# YOUR INSTRUCTIONS:
Answer from the article:
(a) In which New York City borough were doctors like Dr. Saquib Rahim getting a first look at COVID-19?
(b) On what site did one of his first posts receive hundreds of thousands of views?
(c) According to Rahim, what does an overwhelming number of patients do?

# SOURCE TEXT:

This is an archived article and the information in the article may be outdated. Please look at the time stamp on the story to see when it was last updated.

NEW YORK — Before the rest of the country and even New York State realized what was about to happen, doctors in Queens like Dr. Saquib Rahim and his colleagues were getting a first look at COVID-19.

He chronicled his experience treating Coronavirus patients in the epicenter of the pandemic. One of his first posts received hundreds of thousands of views on his LinkedIn page.

“This was my day in and day out reality. It wasn’t uncommon or didn’t feel unique because this was just what I was walking into.I didn’t realize the disconnect between all us working on the proverbial frontlines and what everyone else was feeling,” said Dr. Rahim.

“Everyone else was sequestered at home.”

It’s why he kept writing, one-by-one sharing his stories. In one instance how he had become the final line of communication between a patient about to be intubated and his daughter. He says the exchange shook him to his core.

“This was the floodgates open and we needed to do what we needed to do.I didn’t really have time to think. It was just reacting.

“I had never been in a situation like that, even in residency. So many patients coming so sick all at once. It was an incredibly helpless feeling,” he added.

“We didn’t have any good therapy to offer. We still don’t.”

But there was also hope. Rahim says it’s important to note while there are so many stories of tragedy, an overwhelming number of patients make it through.

It’s what he finds most uplifting. Today, however, there is still some fear as he hears of talks of re-opening and easing of some restrictions.

# GIVEN DATA:
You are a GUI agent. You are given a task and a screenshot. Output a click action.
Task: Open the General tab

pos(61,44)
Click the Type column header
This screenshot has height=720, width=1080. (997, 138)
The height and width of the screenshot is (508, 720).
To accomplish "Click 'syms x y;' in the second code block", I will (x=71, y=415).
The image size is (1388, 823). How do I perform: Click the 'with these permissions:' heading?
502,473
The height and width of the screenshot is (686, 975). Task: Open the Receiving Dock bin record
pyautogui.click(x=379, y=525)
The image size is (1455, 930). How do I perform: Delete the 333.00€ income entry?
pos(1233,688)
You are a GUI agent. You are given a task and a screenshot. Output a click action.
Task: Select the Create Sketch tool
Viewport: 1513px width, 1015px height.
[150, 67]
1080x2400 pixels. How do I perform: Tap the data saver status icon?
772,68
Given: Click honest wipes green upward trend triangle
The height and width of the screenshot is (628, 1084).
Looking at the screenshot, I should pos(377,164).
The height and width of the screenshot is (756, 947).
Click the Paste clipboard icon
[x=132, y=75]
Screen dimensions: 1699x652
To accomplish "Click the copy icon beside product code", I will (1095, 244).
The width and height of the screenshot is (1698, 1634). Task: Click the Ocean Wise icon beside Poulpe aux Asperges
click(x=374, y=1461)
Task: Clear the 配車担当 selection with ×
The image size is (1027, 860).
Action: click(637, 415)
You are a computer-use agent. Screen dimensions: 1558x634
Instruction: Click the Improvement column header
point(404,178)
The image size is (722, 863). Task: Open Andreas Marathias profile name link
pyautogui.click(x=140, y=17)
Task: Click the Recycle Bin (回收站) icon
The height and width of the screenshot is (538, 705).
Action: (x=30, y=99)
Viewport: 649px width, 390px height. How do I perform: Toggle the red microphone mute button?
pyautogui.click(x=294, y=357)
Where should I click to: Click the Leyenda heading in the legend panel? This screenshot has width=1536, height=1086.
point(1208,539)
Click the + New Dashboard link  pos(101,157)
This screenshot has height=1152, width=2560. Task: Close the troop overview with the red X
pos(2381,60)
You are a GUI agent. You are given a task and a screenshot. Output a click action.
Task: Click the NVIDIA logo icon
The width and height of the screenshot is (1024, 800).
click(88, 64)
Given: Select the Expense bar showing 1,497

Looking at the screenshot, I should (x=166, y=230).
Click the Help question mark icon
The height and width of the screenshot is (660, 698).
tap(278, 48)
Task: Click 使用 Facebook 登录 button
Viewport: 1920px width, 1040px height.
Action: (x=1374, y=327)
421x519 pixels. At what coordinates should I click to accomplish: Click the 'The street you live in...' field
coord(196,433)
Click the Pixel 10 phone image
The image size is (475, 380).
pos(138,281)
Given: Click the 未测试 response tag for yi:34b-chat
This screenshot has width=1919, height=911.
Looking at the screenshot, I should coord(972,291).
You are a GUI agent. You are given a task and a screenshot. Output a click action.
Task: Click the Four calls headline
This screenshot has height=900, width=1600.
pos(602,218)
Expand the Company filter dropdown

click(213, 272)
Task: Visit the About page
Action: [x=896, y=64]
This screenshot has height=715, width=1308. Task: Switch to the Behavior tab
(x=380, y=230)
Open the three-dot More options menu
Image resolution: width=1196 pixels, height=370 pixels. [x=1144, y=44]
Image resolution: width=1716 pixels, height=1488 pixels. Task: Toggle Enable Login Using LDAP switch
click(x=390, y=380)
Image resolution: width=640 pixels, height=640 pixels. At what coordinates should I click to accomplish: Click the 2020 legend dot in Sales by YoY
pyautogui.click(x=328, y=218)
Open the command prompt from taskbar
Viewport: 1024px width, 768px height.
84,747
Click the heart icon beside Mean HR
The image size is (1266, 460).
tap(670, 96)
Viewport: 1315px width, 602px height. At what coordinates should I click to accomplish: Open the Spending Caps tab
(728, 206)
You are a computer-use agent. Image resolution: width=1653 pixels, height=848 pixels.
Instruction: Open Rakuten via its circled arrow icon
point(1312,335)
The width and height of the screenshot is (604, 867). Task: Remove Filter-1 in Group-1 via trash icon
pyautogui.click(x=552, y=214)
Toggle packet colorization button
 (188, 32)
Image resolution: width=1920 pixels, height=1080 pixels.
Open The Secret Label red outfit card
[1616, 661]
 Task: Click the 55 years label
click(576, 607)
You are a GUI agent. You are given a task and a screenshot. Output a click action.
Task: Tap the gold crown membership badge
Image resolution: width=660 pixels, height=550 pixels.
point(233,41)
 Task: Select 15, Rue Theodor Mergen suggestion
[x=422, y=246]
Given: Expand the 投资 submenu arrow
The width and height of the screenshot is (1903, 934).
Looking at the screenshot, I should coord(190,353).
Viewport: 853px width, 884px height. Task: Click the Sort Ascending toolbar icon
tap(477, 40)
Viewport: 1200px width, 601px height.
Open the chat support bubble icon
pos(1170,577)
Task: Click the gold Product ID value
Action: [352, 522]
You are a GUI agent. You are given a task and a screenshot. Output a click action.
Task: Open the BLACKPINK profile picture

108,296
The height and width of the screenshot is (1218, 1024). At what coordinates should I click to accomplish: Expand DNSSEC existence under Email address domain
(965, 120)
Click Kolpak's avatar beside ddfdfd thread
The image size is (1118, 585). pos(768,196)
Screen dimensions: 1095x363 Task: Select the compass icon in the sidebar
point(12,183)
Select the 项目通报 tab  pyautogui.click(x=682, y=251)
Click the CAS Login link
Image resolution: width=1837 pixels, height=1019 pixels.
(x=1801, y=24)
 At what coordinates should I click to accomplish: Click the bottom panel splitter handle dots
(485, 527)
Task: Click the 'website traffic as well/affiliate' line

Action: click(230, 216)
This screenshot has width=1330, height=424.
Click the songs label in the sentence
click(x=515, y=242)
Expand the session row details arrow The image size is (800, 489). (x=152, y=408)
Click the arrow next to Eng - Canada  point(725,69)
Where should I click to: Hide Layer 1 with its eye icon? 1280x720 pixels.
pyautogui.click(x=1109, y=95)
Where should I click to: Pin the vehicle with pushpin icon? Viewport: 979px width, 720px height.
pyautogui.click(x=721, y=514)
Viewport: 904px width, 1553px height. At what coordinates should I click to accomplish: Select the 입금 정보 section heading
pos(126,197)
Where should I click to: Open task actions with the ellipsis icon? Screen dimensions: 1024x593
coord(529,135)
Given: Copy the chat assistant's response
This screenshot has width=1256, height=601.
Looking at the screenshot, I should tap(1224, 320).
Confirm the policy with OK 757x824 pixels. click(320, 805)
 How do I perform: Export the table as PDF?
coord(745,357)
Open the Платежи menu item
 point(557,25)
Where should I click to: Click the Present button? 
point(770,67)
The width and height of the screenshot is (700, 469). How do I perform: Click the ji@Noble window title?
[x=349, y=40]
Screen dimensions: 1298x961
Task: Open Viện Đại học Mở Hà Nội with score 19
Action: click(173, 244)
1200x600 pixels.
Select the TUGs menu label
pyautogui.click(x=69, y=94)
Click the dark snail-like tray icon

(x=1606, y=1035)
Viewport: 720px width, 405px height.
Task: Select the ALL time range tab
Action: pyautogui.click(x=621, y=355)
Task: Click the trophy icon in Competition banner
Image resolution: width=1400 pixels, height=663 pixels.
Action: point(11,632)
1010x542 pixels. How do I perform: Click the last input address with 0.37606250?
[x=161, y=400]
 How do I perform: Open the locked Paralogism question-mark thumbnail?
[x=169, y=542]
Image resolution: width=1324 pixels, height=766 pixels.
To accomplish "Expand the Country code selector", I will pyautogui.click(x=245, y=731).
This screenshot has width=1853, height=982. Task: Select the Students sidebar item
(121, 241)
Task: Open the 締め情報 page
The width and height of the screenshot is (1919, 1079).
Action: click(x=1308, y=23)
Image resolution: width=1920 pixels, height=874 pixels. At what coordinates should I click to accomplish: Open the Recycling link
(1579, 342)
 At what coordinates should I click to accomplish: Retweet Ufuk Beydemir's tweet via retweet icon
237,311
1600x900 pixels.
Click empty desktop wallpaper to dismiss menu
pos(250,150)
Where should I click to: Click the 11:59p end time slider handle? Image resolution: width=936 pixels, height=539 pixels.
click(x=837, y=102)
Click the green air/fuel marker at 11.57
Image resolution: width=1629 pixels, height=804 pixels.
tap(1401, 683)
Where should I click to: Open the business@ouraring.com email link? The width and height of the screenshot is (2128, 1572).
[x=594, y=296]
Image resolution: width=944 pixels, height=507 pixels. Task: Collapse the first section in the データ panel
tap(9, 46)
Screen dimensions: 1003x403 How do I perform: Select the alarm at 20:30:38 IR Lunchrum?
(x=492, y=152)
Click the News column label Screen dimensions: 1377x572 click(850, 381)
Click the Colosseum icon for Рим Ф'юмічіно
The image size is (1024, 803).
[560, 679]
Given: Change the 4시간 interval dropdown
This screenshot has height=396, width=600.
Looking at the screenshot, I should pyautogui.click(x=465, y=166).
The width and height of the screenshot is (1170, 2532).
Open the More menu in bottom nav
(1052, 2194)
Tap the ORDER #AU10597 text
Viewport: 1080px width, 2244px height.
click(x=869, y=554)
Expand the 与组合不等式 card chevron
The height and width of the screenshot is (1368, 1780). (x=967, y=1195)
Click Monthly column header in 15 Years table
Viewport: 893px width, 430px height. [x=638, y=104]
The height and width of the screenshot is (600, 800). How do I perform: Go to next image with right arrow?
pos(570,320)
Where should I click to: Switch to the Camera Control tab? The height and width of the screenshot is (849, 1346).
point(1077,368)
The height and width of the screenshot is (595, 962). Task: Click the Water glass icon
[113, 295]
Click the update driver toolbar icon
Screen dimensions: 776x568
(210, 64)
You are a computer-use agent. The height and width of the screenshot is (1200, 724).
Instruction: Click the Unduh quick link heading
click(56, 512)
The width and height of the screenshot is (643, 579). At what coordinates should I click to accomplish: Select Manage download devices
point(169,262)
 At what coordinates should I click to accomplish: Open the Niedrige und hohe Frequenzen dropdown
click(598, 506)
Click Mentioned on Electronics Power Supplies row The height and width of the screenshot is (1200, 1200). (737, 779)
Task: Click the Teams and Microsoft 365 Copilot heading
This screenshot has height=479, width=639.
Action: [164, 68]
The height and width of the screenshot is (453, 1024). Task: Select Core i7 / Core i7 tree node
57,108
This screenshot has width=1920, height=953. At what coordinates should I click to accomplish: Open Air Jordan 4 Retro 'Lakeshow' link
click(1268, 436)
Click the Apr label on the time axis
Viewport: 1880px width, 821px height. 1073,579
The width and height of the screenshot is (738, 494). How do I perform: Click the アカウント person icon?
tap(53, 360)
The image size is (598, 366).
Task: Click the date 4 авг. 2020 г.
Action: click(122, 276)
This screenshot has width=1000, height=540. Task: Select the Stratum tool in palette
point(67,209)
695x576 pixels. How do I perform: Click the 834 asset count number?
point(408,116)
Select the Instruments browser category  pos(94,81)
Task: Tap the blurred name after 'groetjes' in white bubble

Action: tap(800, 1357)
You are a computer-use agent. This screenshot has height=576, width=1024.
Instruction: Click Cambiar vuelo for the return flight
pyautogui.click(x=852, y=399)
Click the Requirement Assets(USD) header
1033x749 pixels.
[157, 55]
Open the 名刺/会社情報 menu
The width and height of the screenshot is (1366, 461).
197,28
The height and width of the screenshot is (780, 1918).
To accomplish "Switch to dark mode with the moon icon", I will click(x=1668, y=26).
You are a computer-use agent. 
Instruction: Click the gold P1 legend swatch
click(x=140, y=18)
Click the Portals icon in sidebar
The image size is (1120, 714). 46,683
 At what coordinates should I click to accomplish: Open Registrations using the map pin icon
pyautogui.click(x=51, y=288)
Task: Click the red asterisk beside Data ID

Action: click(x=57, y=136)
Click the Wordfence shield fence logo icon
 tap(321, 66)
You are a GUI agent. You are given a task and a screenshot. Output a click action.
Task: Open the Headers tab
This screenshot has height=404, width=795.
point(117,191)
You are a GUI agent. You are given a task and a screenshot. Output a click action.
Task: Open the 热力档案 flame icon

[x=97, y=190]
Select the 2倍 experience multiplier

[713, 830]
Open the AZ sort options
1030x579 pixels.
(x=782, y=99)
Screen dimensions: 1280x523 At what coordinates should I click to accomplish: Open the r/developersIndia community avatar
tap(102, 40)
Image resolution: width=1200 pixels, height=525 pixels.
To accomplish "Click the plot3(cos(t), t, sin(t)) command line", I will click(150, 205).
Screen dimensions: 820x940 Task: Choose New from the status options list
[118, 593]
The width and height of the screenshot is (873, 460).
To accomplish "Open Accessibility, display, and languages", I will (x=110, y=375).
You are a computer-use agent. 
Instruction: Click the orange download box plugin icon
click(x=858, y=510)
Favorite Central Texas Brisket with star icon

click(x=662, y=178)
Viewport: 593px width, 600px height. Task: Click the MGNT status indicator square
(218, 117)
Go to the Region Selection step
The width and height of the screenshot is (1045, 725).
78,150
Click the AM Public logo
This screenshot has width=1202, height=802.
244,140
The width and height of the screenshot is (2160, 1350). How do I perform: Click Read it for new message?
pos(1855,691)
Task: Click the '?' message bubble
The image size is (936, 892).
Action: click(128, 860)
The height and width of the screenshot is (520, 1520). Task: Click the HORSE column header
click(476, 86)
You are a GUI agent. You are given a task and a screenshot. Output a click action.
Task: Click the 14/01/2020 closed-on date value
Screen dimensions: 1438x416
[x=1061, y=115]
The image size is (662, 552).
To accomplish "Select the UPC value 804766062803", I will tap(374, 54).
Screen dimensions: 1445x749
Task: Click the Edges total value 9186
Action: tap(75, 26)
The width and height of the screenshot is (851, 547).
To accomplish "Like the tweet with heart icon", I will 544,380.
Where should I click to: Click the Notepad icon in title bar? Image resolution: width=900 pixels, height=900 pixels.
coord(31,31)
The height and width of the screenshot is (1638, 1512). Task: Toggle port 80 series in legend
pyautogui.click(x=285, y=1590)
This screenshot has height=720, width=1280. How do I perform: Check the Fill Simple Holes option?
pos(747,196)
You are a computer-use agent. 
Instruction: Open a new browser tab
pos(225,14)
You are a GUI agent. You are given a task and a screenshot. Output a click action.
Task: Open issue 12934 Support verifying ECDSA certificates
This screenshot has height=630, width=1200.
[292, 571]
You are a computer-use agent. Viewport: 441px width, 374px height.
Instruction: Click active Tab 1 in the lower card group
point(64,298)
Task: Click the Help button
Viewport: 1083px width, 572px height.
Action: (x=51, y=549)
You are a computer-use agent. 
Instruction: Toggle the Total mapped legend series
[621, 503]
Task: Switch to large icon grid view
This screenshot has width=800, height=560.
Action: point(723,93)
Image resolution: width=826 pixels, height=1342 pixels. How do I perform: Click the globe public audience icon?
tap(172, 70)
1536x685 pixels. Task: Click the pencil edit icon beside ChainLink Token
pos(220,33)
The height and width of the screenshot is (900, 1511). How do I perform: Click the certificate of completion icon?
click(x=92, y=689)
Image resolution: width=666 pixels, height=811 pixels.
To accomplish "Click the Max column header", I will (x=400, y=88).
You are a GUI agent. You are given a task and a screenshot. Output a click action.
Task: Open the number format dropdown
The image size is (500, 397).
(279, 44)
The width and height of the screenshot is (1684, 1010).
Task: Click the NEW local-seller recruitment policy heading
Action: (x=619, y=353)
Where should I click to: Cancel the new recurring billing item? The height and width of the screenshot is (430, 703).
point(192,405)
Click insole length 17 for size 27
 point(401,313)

# REPLY:
(a) Queens
(b) LinkedIn
(c) They make it through.